One mile north of Redruth
Tel: (0300) 1234 202
Mine Site and Multi-use Trail
Works to reclaim Wheal Peevor from a 12.5 acres area of derelict mining scarred land commenced in late 2005, with works being undertaken to treat and make safe a total of twelve mine-shafts during the first of three construction contracts completed within this important £810,000 grant funded project.
During 2006 and 2007, and a further two construction contracts later, reclamation of the site gradually continued, transforming what was an area of derelict land into an area now suitable for recreation, amenity and educational use.
The three prominent Grade Two Listed Engine Houses have been consolidated, strengthened where necessary and access viewing platforms have been installed, allowing members of the public for the first time to enter safely into these massive structures. Similar consolidation and strengthening works have been completed upon the remains of two Brunton arsenic Calciners, associated flues and an arsenic chimney, all of which become visible as the visitor enters further into the site.

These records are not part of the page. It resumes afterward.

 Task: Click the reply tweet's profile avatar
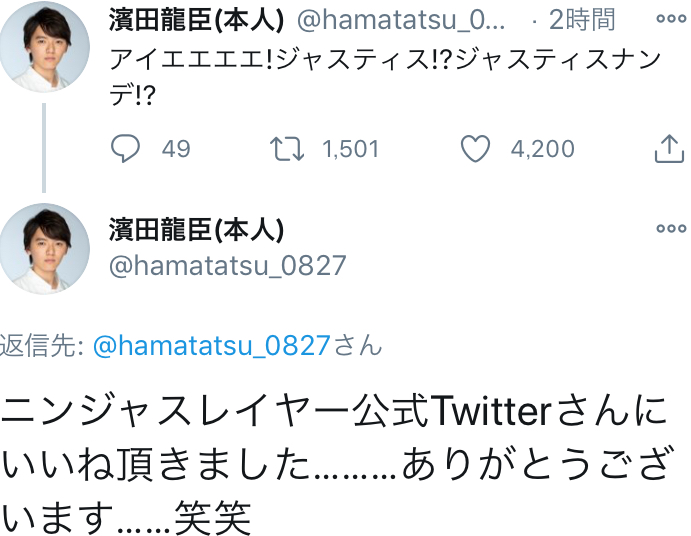coord(44,248)
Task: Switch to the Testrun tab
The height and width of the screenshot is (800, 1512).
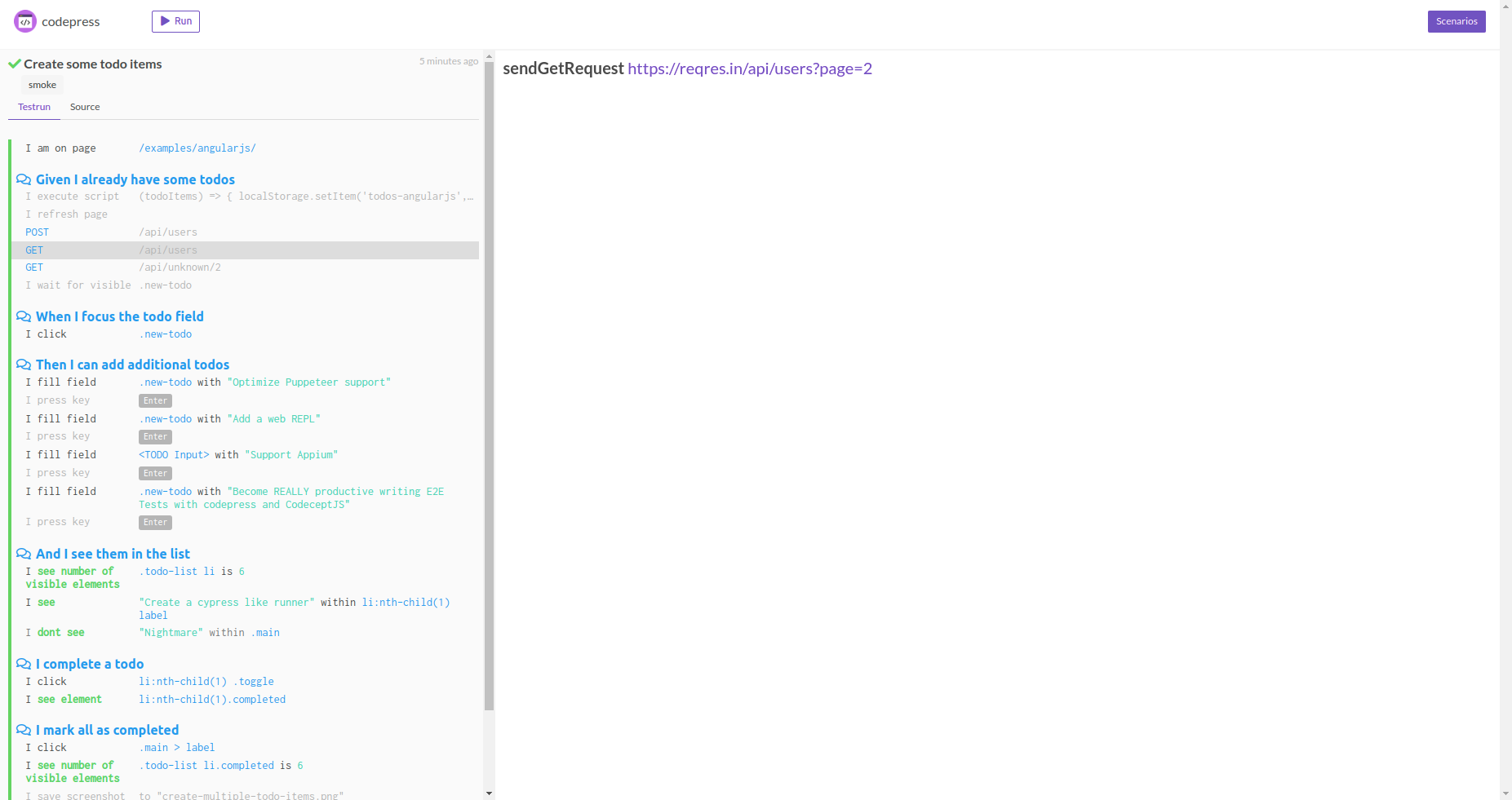Action: pyautogui.click(x=33, y=107)
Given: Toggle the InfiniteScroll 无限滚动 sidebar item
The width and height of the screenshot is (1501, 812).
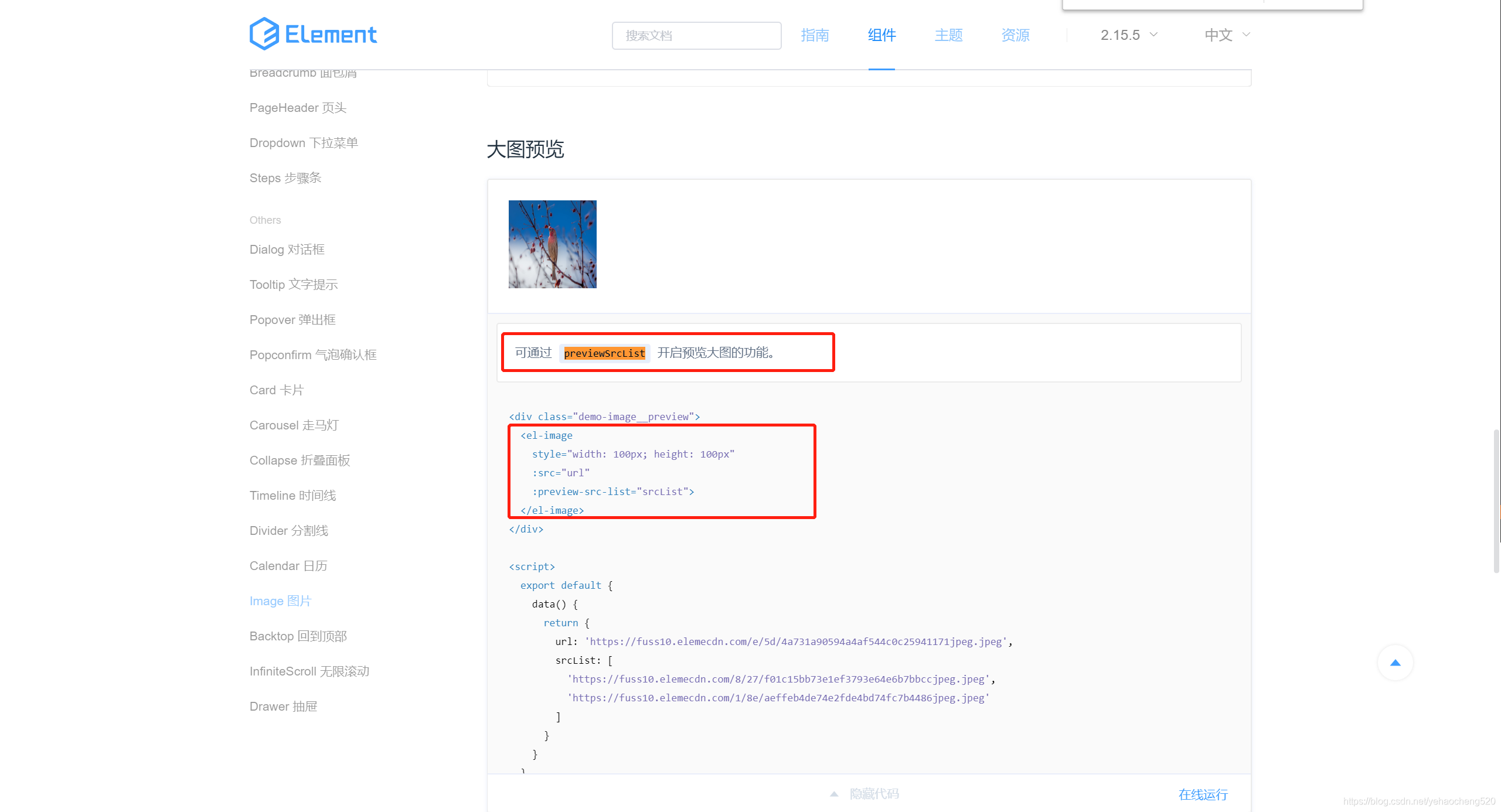Looking at the screenshot, I should (309, 670).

A network of on site tracks and off site trails have been created, allowing the visitor ready access to the main features of interest within the Wheal Peevor Site, but importantly also allowing Wheal Peevor to be linked with the Coast to Coast Trail, Wheal Rose and Redruth. Bespoke granite and timber way markers mark the off site trail routes, and a series of interpretation panels placed at particular features of interest guide the visitor around the site itself. The site was officially opened in January 2008. The trail is surfaced to be suitable for walking, cycling, horse riding and for wheelchair or mobility scooter users and buggies.
Wheal Peevor is not considered to be an 'ancient' mine by Cornish standards, but was being worked for copper at shallow depth by 1790 as part of its eastern neighbour Great North Downs Mine. The remains of the three prominent engine houses mentioned above however date from the 1870's, at which time the mine was operating at considerable depth, primarily for tin.
By approximately 1887 the mine was no longer economically viable and was abandoned, however attempts were made to re-open it in 1912 and 1938 primarily for the extraction of Wolfram. The former period of re-activity continued until the end of World War One, however the latter venture resulted in no production.
One mile north of Redruth just north of the A30.